Esta decisão fez com que fosse detida e levada a julgamento, mas não com que vacilasse em relação à sua decisão. Na altura, disse em entrevista ao El País: “Se estivesse na mesma situação, sim [faria igual outra vez]. Não tínhamos escolha, tínhamos de zelar pela segurança daquelas pessoas. Mas o mais interessante de toda essa atenção mediática e do que fizemos é que houve mudanças. O Alan Kurdi (navio da ONG alemã Sea Eye), por exemplo, pôde desembarcar em Malta, deram-lhes barcos para o transbordo e a Europa ofereceu-se para acolher os migrantes. Isso é exactamente o que queremos e o que se conseguiu em duas semanas. Mostra o impacto directo da acção.”
Apesar disto, não foram as migrações a sua grande bandeira para esta candidatura. Nem quer ser esse símbolo que se tornou. Ao site InfoMigrants contou como trabalhou com migrantes “durante seis meses, apenas” e que, ao longo dos últimos anos, “muitas pessoas foram presas” por fazerem resgates marítimos. “Foi por acaso que me tornei conhecida nos media. Entendo que, de fora, possa ser visto como simbólico, mas acreditar que eu apenas devo seguir assuntos de migração não faz sentido”, referiu. Até porque, explica, durante toda a vida se dedicou ao ambiente.

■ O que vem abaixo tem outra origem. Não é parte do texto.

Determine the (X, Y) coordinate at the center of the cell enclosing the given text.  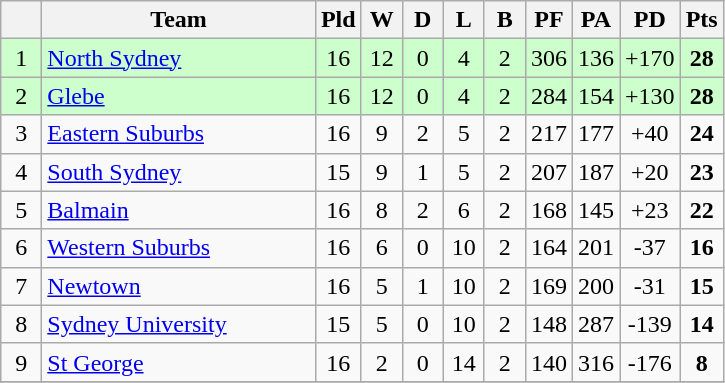
164 (548, 248)
145 (596, 210)
+170 (650, 58)
+130 (650, 96)
+40 (650, 134)
North Sydney (179, 58)
284 (548, 96)
148 (548, 324)
Glebe (179, 96)
22 (702, 210)
B (504, 20)
Newtown (179, 286)
Balmain (179, 210)
287 (596, 324)
-139 (650, 324)
PD (650, 20)
W (382, 20)
+23 (650, 210)
Team (179, 20)
316 (596, 362)
136 (596, 58)
207 (548, 172)
187 (596, 172)
24 (702, 134)
169 (548, 286)
Pts (702, 20)
PA (596, 20)
Sydney University (179, 324)
-31 (650, 286)
3 (22, 134)
200 (596, 286)
168 (548, 210)
Eastern Suburbs (179, 134)
201 (596, 248)
PF (548, 20)
-37 (650, 248)
-176 (650, 362)
D (422, 20)
154 (596, 96)
St George (179, 362)
140 (548, 362)
Western Suburbs (179, 248)
23 (702, 172)
306 (548, 58)
L (464, 20)
Pld (338, 20)
South Sydney (179, 172)
217 (548, 134)
7 (22, 286)
+20 (650, 172)
177 (596, 134)
Find where the given text appears and provide that cell's center as [x, y] coordinate. 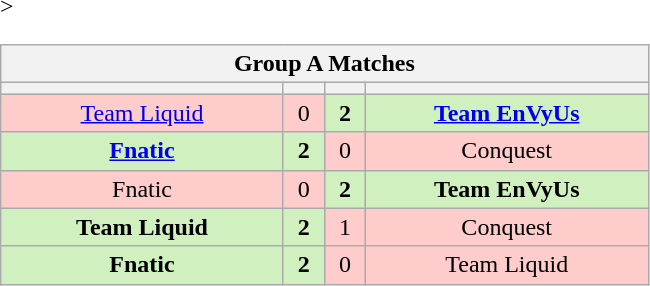
1 [344, 227]
Group A Matches [324, 64]
Return the [x, y] coordinate for the center point of the cell that contains the specified text.  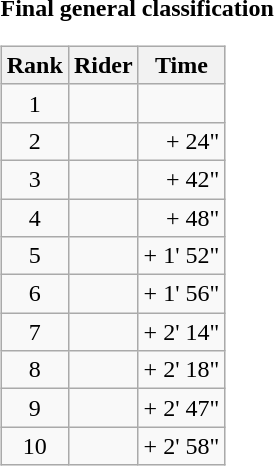
+ 42" [182, 179]
+ 1' 56" [182, 294]
3 [34, 179]
+ 48" [182, 217]
6 [34, 294]
Rank [34, 65]
9 [34, 408]
5 [34, 256]
+ 2' 58" [182, 446]
10 [34, 446]
1 [34, 103]
+ 2' 14" [182, 332]
Time [182, 65]
+ 2' 18" [182, 370]
+ 24" [182, 141]
+ 2' 47" [182, 408]
4 [34, 217]
Rider [103, 65]
2 [34, 141]
8 [34, 370]
7 [34, 332]
+ 1' 52" [182, 256]
Detect which cell encompasses the target text, then output its [x, y] center coordinate. 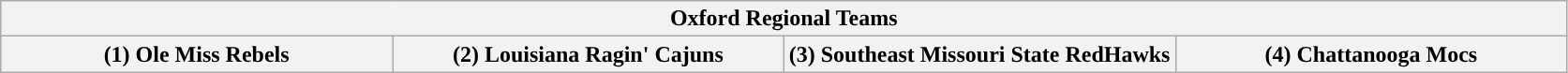
(3) Southeast Missouri State RedHawks [979, 54]
(4) Chattanooga Mocs [1371, 54]
(1) Ole Miss Rebels [197, 54]
(2) Louisiana Ragin' Cajuns [588, 54]
Oxford Regional Teams [784, 19]
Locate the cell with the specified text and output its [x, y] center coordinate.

E foi precisamente a olhar para o ambiente que se candidatou como independente. “Trabalho na área de conservação ambiental há muitos anos, sobretudo em campanhas da sociedade civil para proteger o meio ambiente e os direitos humanos. Como parlamentar, vou continuar a trabalhar pela justiça climática e a conservação/biodiversidade, incluindo também a agricultura”, disse, em entrevista ao site da organização alemã Fundação Rosa Luxemburgo, vinculada ao partido Die Linke.
As suas visões para o Parlamento Europeu, explicou na mesma entrevista, passam por “novos impostos para empresas transnacionais e multinacionais”, “um imposto sobre transacções financeiras e uma tributação unitária para empresas ao nível da União Europeia, com um imposto de 25% sobre os lucros das empresas”. Para Rackete, esse dinheiro deveria “ser investido em medidas para a justiça climática e para transformar sectores relevantes, como os transportes públicos”, que acredita que devem ser gratuitos e ampliados.

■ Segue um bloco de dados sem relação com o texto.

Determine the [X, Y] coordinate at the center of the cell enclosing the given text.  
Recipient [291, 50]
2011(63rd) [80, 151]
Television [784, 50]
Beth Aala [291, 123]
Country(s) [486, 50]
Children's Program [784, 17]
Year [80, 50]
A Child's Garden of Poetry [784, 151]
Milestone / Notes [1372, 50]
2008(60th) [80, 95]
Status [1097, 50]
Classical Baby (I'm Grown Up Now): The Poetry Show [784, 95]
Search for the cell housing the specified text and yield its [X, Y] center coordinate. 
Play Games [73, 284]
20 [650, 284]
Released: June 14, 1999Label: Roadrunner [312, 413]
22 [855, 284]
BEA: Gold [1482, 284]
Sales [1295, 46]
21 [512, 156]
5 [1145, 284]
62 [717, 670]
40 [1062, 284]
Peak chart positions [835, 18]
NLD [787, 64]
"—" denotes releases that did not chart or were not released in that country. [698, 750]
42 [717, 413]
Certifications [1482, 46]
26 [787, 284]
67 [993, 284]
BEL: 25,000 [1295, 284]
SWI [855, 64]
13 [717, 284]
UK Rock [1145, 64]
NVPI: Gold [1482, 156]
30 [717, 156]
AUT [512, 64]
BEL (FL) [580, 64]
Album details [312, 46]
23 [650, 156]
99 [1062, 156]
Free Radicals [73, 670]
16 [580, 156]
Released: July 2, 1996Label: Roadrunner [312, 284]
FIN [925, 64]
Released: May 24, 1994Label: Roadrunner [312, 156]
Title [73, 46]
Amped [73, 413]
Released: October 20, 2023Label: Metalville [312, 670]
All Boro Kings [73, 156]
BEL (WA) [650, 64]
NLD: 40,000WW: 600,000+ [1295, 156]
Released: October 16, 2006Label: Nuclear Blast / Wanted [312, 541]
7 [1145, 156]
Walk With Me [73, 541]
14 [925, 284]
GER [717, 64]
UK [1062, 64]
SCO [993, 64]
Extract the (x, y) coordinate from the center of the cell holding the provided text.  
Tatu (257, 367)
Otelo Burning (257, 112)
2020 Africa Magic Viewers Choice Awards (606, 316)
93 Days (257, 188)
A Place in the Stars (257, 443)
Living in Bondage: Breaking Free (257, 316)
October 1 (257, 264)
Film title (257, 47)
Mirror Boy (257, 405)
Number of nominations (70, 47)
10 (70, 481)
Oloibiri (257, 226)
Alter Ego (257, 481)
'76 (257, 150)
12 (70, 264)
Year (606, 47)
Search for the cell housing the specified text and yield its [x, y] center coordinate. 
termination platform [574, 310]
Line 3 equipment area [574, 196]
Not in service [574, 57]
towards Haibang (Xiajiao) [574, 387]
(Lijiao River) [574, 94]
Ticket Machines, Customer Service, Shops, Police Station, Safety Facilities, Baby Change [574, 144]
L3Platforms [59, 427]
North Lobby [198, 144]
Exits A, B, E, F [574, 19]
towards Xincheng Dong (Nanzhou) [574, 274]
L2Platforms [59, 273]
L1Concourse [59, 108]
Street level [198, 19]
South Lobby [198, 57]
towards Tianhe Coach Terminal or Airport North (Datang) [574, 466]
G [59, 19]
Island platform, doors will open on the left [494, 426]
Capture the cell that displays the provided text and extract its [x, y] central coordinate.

A eurodeputada eleita acredita que o combate à crise climática deve passar por “leis que proíbam os combustíveis fósseis, que obriguem os poluidores a pagarem e que diminuam o fardo sobre a população mais pobre”. “Não existe capitalismo verde”, defende. “A solução está na redistribuição radical de riquezas e na transformação das relações de poder.”

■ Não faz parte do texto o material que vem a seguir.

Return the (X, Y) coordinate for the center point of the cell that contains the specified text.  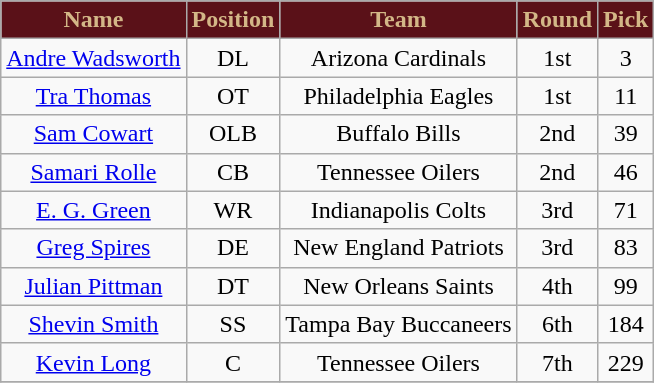
Greg Spires (94, 248)
Indianapolis Colts (398, 210)
83 (626, 248)
New Orleans Saints (398, 286)
39 (626, 134)
DL (233, 58)
Team (398, 20)
Samari Rolle (94, 172)
46 (626, 172)
OLB (233, 134)
6th (557, 324)
Philadelphia Eagles (398, 96)
Position (233, 20)
Shevin Smith (94, 324)
3 (626, 58)
DE (233, 248)
229 (626, 362)
4th (557, 286)
Buffalo Bills (398, 134)
New England Patriots (398, 248)
Tra Thomas (94, 96)
11 (626, 96)
99 (626, 286)
Sam Cowart (94, 134)
OT (233, 96)
C (233, 362)
Pick (626, 20)
184 (626, 324)
E. G. Green (94, 210)
WR (233, 210)
DT (233, 286)
Julian Pittman (94, 286)
Tampa Bay Buccaneers (398, 324)
Andre Wadsworth (94, 58)
71 (626, 210)
Round (557, 20)
SS (233, 324)
Kevin Long (94, 362)
Name (94, 20)
CB (233, 172)
Arizona Cardinals (398, 58)
7th (557, 362)
Locate the cell with the specified text and output its [x, y] center coordinate. 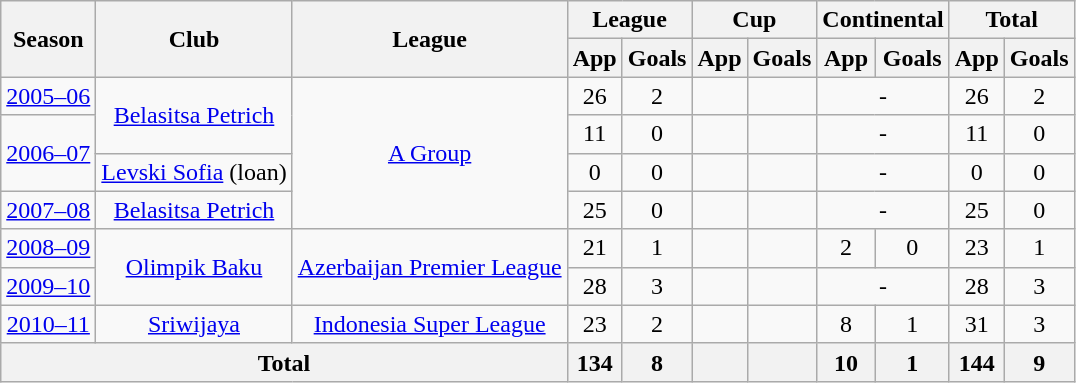
9 [1039, 362]
2010–11 [48, 324]
2008–09 [48, 248]
Season [48, 39]
Cup [754, 20]
2007–08 [48, 210]
2005–06 [48, 96]
2006–07 [48, 153]
Olimpik Baku [194, 267]
144 [976, 362]
21 [594, 248]
2009–10 [48, 286]
A Group [430, 153]
10 [846, 362]
Continental [883, 20]
134 [594, 362]
Indonesia Super League [430, 324]
31 [976, 324]
Levski Sofia (loan) [194, 172]
Club [194, 39]
Sriwijaya [194, 324]
Azerbaijan Premier League [430, 267]
Determine the [x, y] coordinate at the center of the cell enclosing the given text.  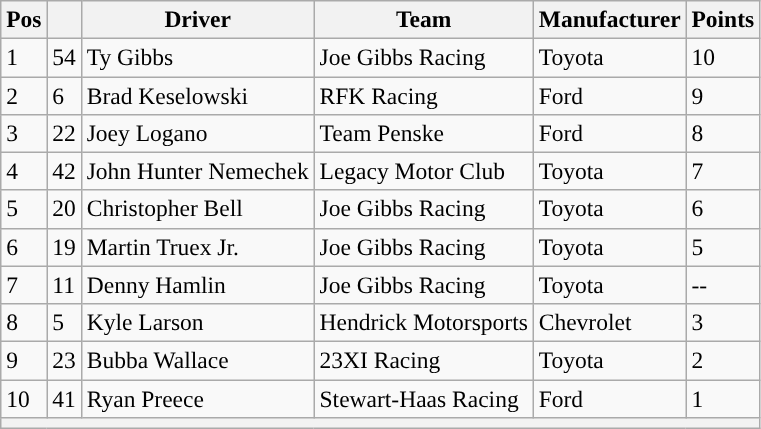
Ty Gibbs [198, 57]
Christopher Bell [198, 209]
Ryan Preece [198, 398]
Hendrick Motorsports [424, 322]
Team [424, 19]
Driver [198, 19]
Joey Logano [198, 133]
Martin Truex Jr. [198, 247]
Kyle Larson [198, 322]
41 [64, 398]
42 [64, 171]
Bubba Wallace [198, 360]
Denny Hamlin [198, 285]
23 [64, 360]
22 [64, 133]
Stewart-Haas Racing [424, 398]
4 [24, 171]
11 [64, 285]
RFK Racing [424, 95]
23XI Racing [424, 360]
19 [64, 247]
Legacy Motor Club [424, 171]
John Hunter Nemechek [198, 171]
Points [723, 19]
54 [64, 57]
Manufacturer [610, 19]
Pos [24, 19]
Team Penske [424, 133]
Brad Keselowski [198, 95]
20 [64, 209]
Chevrolet [610, 322]
-- [723, 285]
Find where the given text appears and provide that cell's center as (x, y) coordinate. 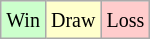
Win (24, 20)
Loss (126, 20)
Draw (72, 20)
Capture the cell that displays the provided text and extract its [x, y] central coordinate. 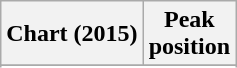
Chart (2015) [72, 34]
Peakposition [189, 34]
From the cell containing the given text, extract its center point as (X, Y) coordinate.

Ao Guardian disse, em Janeiro último, que sentia que “não tinha outra escolha” que não envolver-se em política. “Este é o momento que deve politizar-nos a todos, se ainda não estivermos. Queremos aqueles que estão a favor dos direitos humanos e da justiça climática em maioria, ou vamos deixar as coisas para a direita e os fascistas?”, referiu, citada na mesma entrevista.
O Die Linke nasceu em 2007 e passou um período conturbado depois de a antiga líder, Sahra Wagenknecht, ter saído do partido para criar um novo, e ter levado consigo nove membros. Para Rackete, essa foi “uma oportunidade para começar um novo caminho, atrair novos membros, acabar com a retórica nacionalista e virar para um sítio sólido da esquerda progressista”.
Depois de ocupar pontes em Londres com o Extinction Rebellion em 2018, defender os direitos ambientais do povo lapão, na Finlândia, Rackete senta-se agora no Parlamento Europeu com “expectativas limitadas” e com uma data de validade. Porque já avisou que não se vê na política e quer voltar a climas “mais frescos”. Como o Pólo Norte.